Stream Processing, Streaming SQL, and Streaming Databases
- This community article published on Alibaba’s blog is based on a recent Flink Forward Asia 2024 talk and explains the materialized table feature in Flink 2.0 which allows users to define data freshness and query logic declaratively and is designed to unify streaming and batch workloads even further.
- Intense but in style… Robin Moffat wrote about joins and changelogs in Flink SQL. There’s a lot to learn so you might wanna grab a coffee or two :)
- JOINs in Flink streaming jobs can lead to ever increasing state size and a few other related challenges. Work on FLIP-486—which suggests a new Delta Join to address this problem—has started and the corresponding ticket lists Flink 2.1.0 as the target version.
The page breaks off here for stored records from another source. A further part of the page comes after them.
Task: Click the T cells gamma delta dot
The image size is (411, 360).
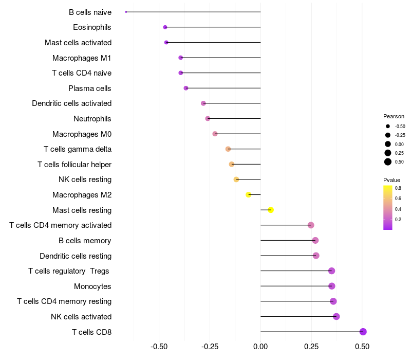Action: [x=228, y=149]
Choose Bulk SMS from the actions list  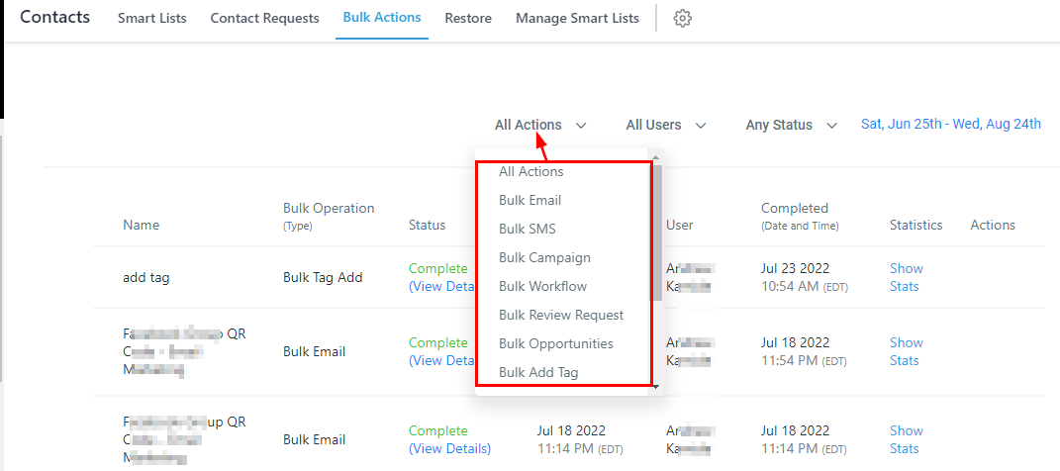tap(527, 229)
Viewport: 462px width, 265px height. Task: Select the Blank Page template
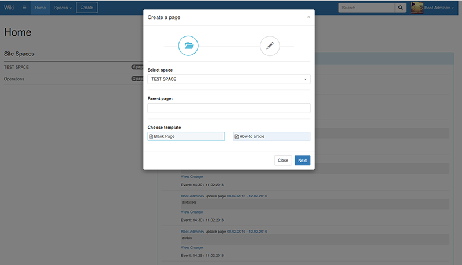pos(186,136)
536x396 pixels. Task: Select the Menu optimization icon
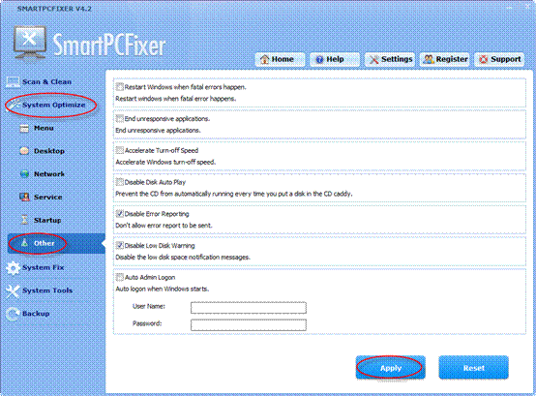(24, 128)
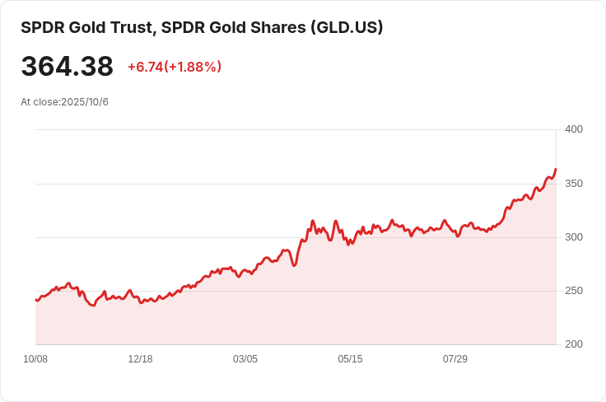Click the 10/08 date label
Image resolution: width=606 pixels, height=402 pixels.
pyautogui.click(x=35, y=359)
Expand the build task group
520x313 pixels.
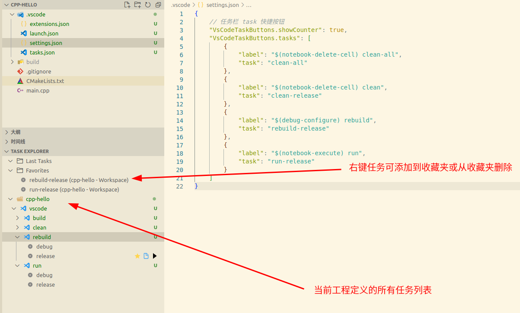point(18,217)
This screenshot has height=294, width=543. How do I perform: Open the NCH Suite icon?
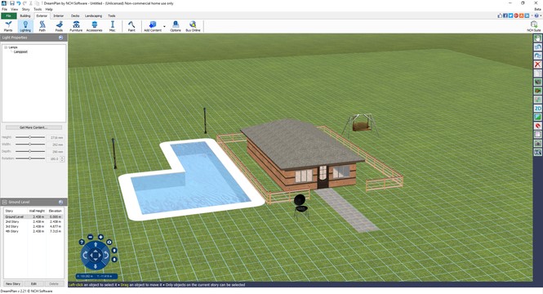pos(534,26)
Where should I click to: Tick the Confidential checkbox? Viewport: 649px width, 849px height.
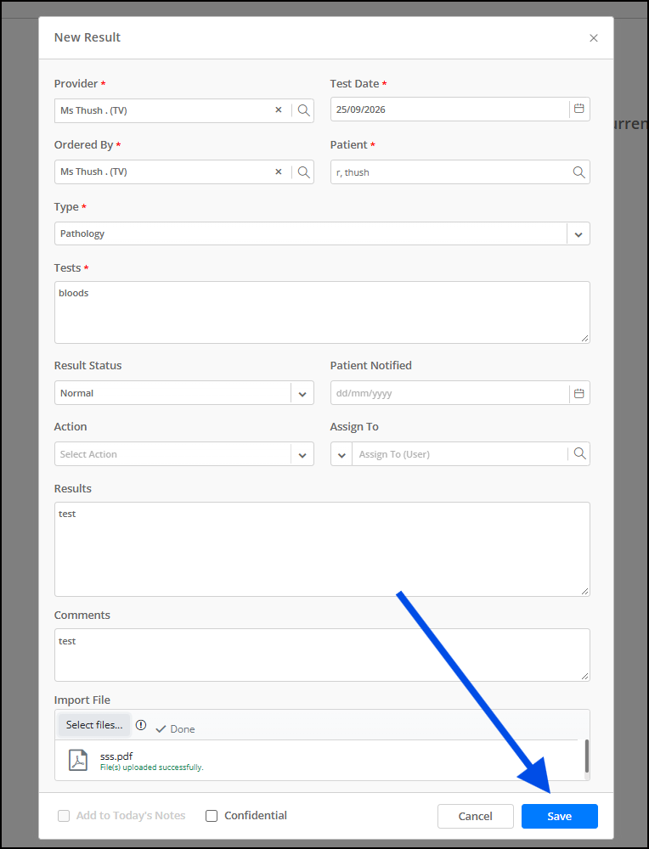tap(212, 816)
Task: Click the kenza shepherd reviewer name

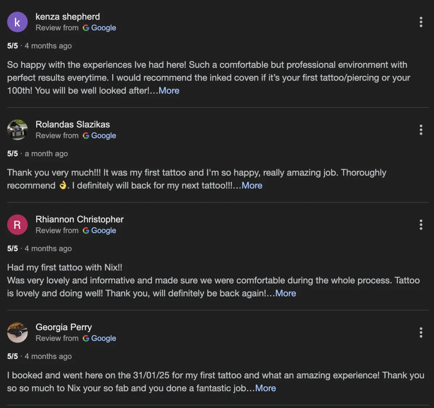Action: (x=68, y=17)
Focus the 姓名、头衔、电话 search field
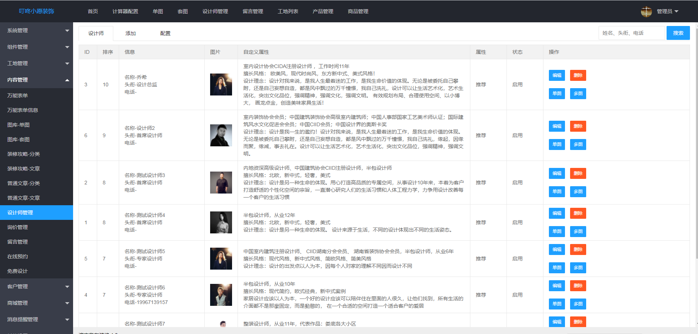 coord(631,33)
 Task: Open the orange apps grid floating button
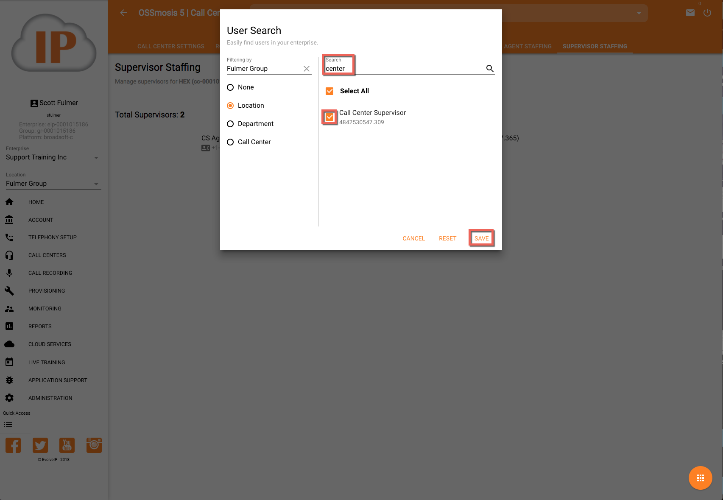click(x=700, y=478)
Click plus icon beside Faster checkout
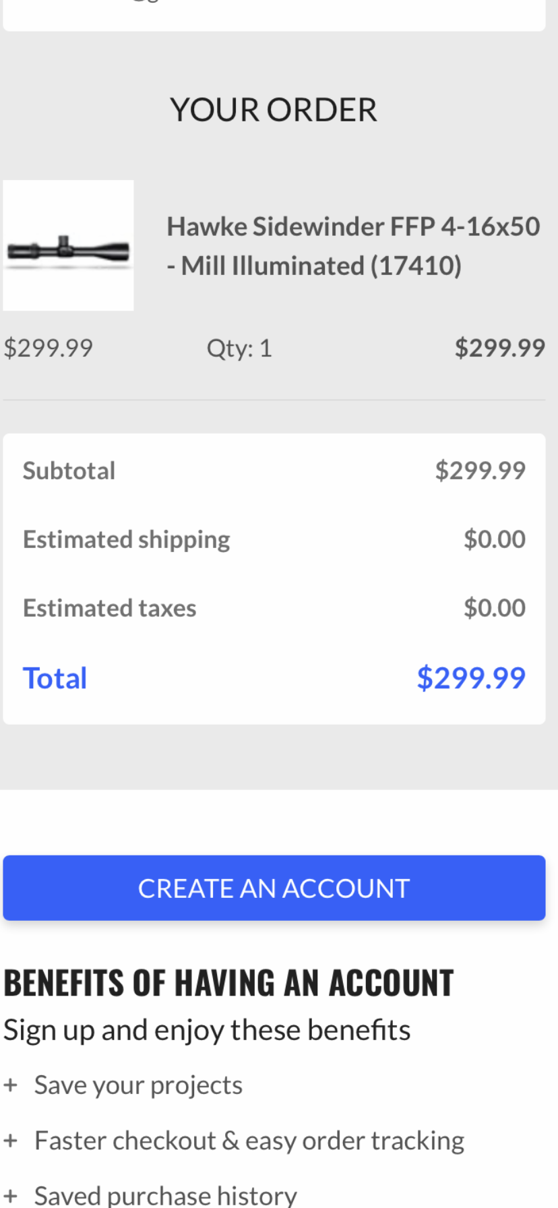The width and height of the screenshot is (558, 1208). coord(10,1141)
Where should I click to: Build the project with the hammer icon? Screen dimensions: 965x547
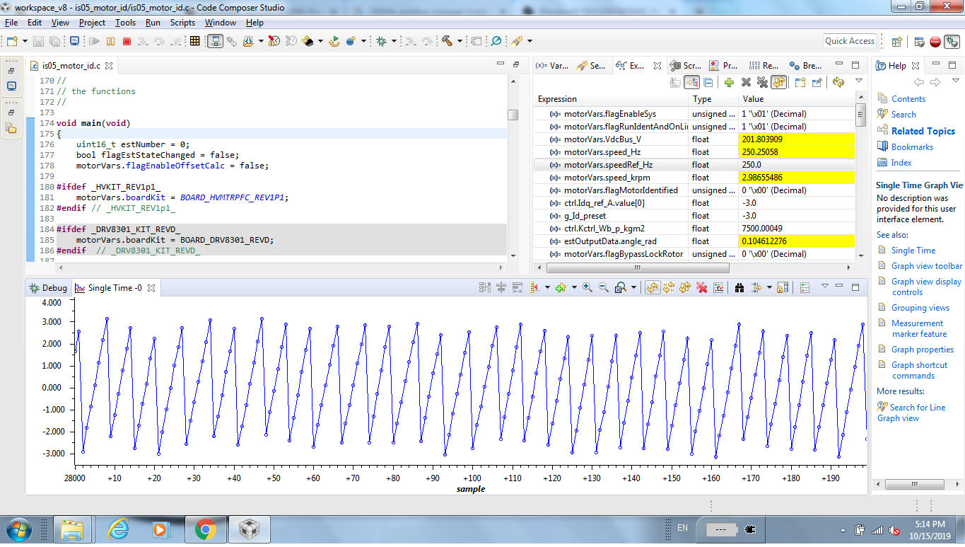(x=447, y=40)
- There’s more than just one way to ingest CDC events from Kafka topics into Flink for SQL-based stream processing. Gunnar Morling nicely covers the different options and discusses when to use which in one of his latest blog posts.
Event Streaming
- In "The various tiers of Apache Kafka Tiered Storage" Jakub Scholz explores remote storage options for Kafka by showing choices other than just going with S3 directly. He discusses a Strimzi-based example that uses shared NFS storage and Aiven's tiered storage plugin.
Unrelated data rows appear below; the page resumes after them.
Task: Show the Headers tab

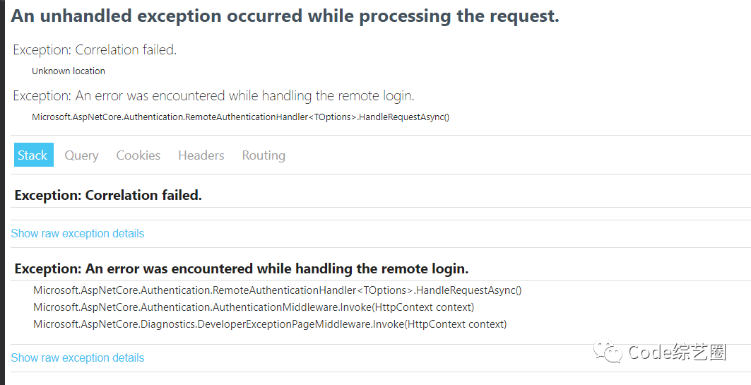Action: click(x=201, y=155)
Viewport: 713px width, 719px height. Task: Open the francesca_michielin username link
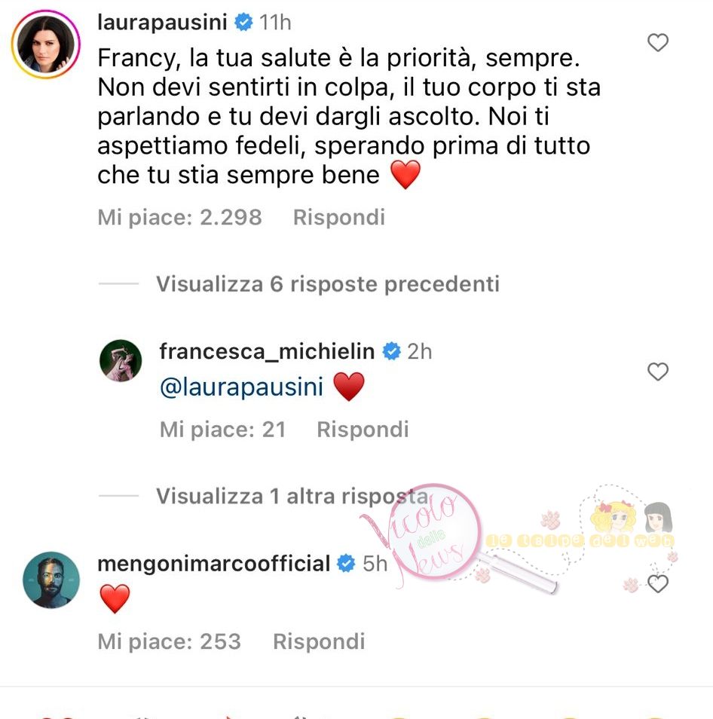pyautogui.click(x=267, y=352)

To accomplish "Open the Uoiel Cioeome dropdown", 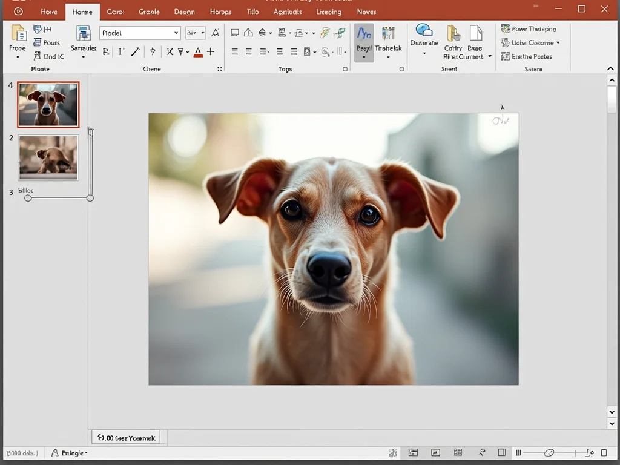I will [x=558, y=43].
- Talking about Strimzi, version 0.46 has been released earlier this month and this 6 min video walks you through its main new features.
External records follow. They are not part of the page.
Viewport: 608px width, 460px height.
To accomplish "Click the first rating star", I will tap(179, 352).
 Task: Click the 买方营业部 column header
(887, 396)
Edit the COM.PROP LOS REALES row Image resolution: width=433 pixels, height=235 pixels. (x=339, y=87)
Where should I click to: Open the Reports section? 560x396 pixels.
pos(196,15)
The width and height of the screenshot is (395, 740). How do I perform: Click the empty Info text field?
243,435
- Two interesting KIPs caught my attention:
- KIP-1159 (under discussion) is about introducing a special serializer which implements reference-based messaging (a.k.a the claim check pattern) to externalize large payloads into other storage systems rather than writing them into Kafka topics directly.
- KIP-1182 (draft) suggests the definition and implementation of a vendor-neutral quality of service (QoS) framework which should allow Kafka to serve more diverse workloads.
- Kafka Schema Registry Migrator is a brand new open-source tool which aims to simplify the process of managing schemas across multiple different registry instances. Read more in Roman Melnyk’s inaugural blog post and check out the GitHub repo.
Data Ecosystem
- Apache Iceberg 1.9.0 came out last month and Snowflake’s Danica Fine walks you through all the goodness of the new version. Get up to speed in about 7 min by watching her release video.
- Amit Gilad recently wrote an insightful article about the pros and cons of the primary compaction strategies (Sort vs. Binpack) in Apache Iceberg and why it can make sense to adopt a hybrid approach.
- Lake Loader is a new tool designed to benchmark incremental write loads to data lakes and warehouses according to configurable load patterns. It's built on top of Apache Spark and can ingest into popular open table formats.
- Glauber Costa shares how Turso fully reworked their storage system allowing them to operate entirely on S3 rather than relying on local disks and why this is beneficial in particular for BYOC deployments.
- Yaroslav Tkachenko recently announced his solopreneuship project called Irontools which currently offers two commercial Apache Flink extensions. Iron Serde acts as a high-performance drop-in replacement for Kafka SerDes focusing on Avro and JSON. Iron Functions enables Flink UDFs written in previously unsupported languages via WebAssembly.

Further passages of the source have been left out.